Source:

## Begin

While both are true, I don't see code that performs allocations or
qemu vaddr to iova translations. But if the changes can be integrated
into iova-tree that would be great for sure.

The main drawback I see is the need to maintain two trees instead of
one for users of iova-tree. While complexity does not grow, it needs
to double the amount of work needed.

Thanks!

> Thanks
>
>
> >
> > The allocation capability, as "assign a free IOVA address to this chunk
> > of memory in qemu's address space" allows shadow virtqueue to create a
> > new address space that is not restricted by guest's addressable one, so
> > we can allocate shadow vqs vrings outside of it.
> >
> > It duplicates the tree so it can search efficiently both directions,
> > and it will signal overlap if iova or the translated address is
> > present in any tree.
> >
> > Signed-off-by: Eugenio Pérez <eperezma@redhat.com>
> > ---
> >   hw/virtio/vhost-iova-tree.h |  27 +++++++
> >   hw/virtio/vhost-iova-tree.c | 157 ++++++++++++++++++++++++++++++++++++
> >   hw/virtio/meson.build       |   2 +-
> >   3 files changed, 185 insertions(+), 1 deletion(-)
> >   create mode 100644 hw/virtio/vhost-iova-tree.h
> >   create mode 100644 hw/virtio/vhost-iova-tree.c
> >
> > diff --git a/hw/virtio/vhost-iova-tree.h b/hw/virtio/vhost-iova-tree.h
> > new file mode 100644
> > index 0000000000..610394eaf1
> > --- /dev/null
> > +++ b/hw/virtio/vhost-iova-tree.h
> > @@ -0,0 +1,27 @@
> > +/*
> > + * vhost software live migration ring
> > + *
> > + * SPDX-FileCopyrightText: Red Hat, Inc. 2021
> > + * SPDX-FileContributor: Author: Eugenio Pérez <eperezma@redhat.com>
> > + *
> > + * SPDX-License-Identifier: GPL-2.0-or-later
> > + */
> > +
> > +#ifndef HW_VIRTIO_VHOST_IOVA_TREE_H
> > +#define HW_VIRTIO_VHOST_IOVA_TREE_H
> > +
> > +#include "qemu/iova-tree.h"
> > +#include "exec/memory.h"

## End

Provided information:

## Begin

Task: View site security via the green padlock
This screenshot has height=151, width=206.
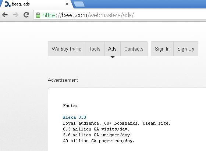Action: 38,15
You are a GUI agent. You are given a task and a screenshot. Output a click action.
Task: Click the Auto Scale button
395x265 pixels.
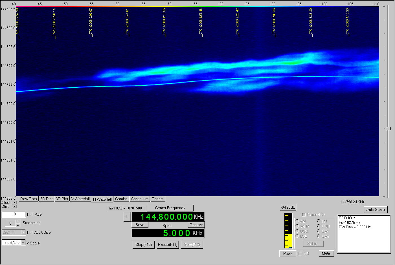(376, 209)
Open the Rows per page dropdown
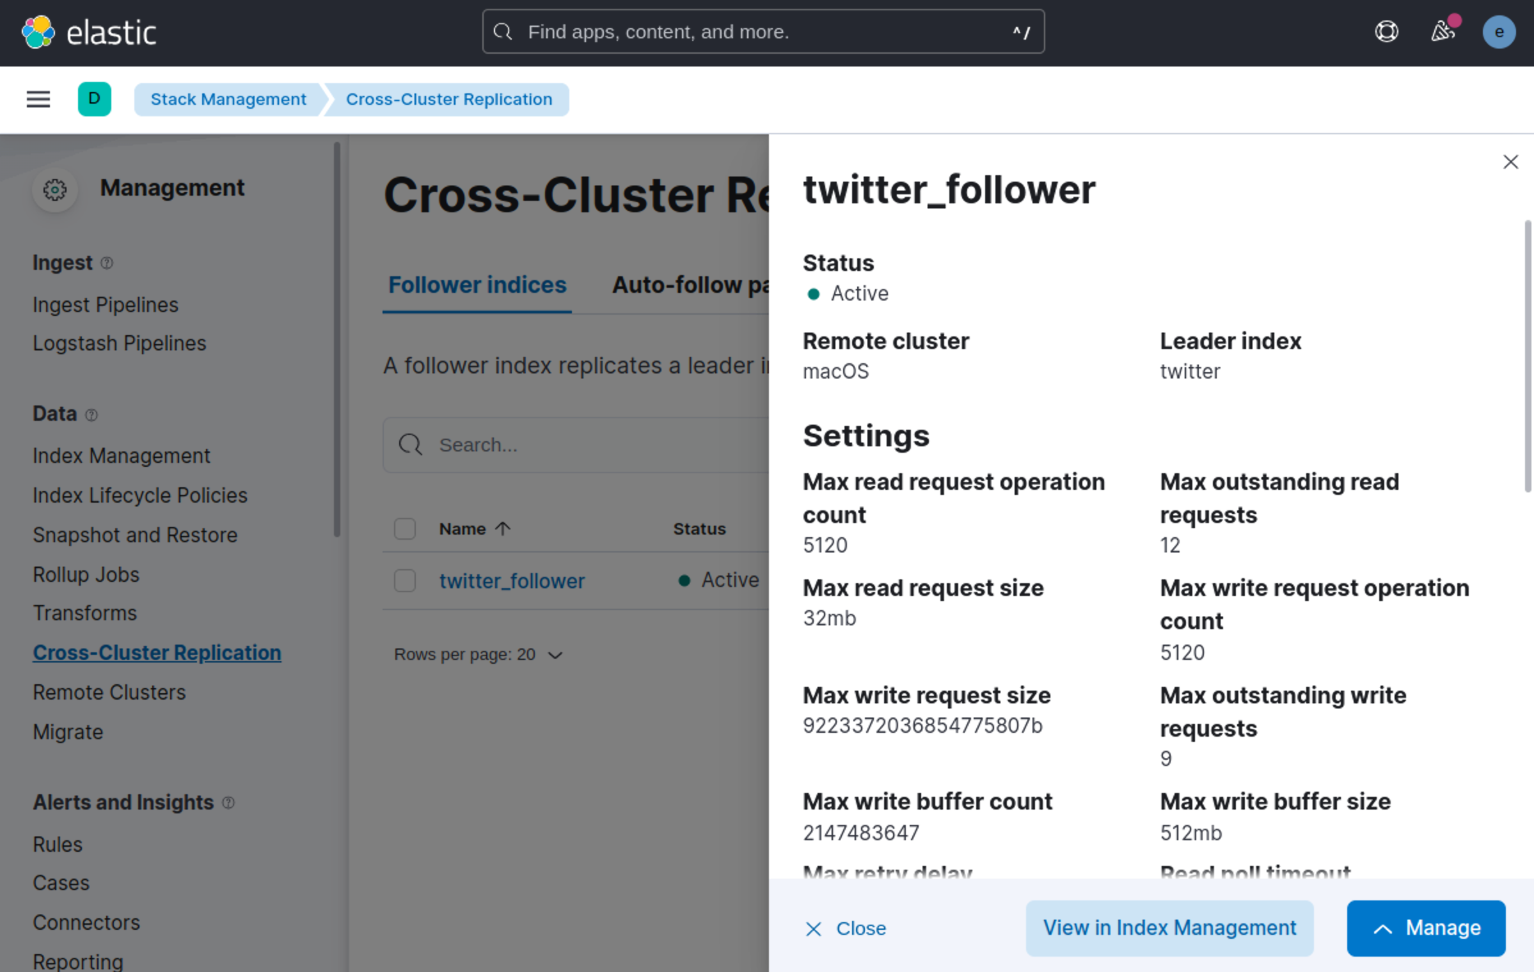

## End

Write what comes next in the mailing-list thread about the vhost IOVA tree, starting right after its last line. The rows have nothing to do with this.

Result of the task:
> > +
> > +typedef struct VhostIOVATree VhostIOVATree;
> > +
> > +VhostIOVATree *vhost_iova_tree_new(uint64_t iova_first, uint64_t iova_last);
> > +void vhost_iova_tree_delete(VhostIOVATree *iova_tree);
> > +G_DEFINE_AUTOPTR_CLEANUP_FUNC(VhostIOVATree, vhost_iova_tree_delete);
> > +
> > +const DMAMap *vhost_iova_tree_find_iova(const VhostIOVATree *iova_tree,
> > +                                        const DMAMap *map);
> > +int vhost_iova_tree_map_alloc(VhostIOVATree *iova_tree, DMAMap *map);
> > +void vhost_iova_tree_remove(VhostIOVATree *iova_tree, const DMAMap *map);
> > +
> > +#endif
> > diff --git a/hw/virtio/vhost-iova-tree.c b/hw/virtio/vhost-iova-tree.c
> > new file mode 100644
> > index 0000000000..0021dbaf54
> > --- /dev/null
> > +++ b/hw/virtio/vhost-iova-tree.c
> > @@ -0,0 +1,157 @@
> > +/*
> > + * vhost software live migration ring
> > + *
> > + * SPDX-FileCopyrightText: Red Hat, Inc. 2021
> > + * SPDX-FileContributor: Author: Eugenio Pérez <eperezma@redhat.com>
> > + *
> > + * SPDX-License-Identifier: GPL-2.0-or-later
> > + */
> > +
> > +#include "qemu/osdep.h"
> > +#include "qemu/iova-tree.h"
> > +#include "vhost-iova-tree.h"
> > +
> > +#define iova_min_addr qemu_real_host_page_size
> > +
> > +/**
> > + * VhostIOVATree, able to:
> > + * - Translate iova address
> > + * - Reverse translate iova address (from translated to iova)
> > + * - Allocate IOVA regions for translated range (potentially slow operation)
> > + *
> > + * Note that it cannot remove nodes.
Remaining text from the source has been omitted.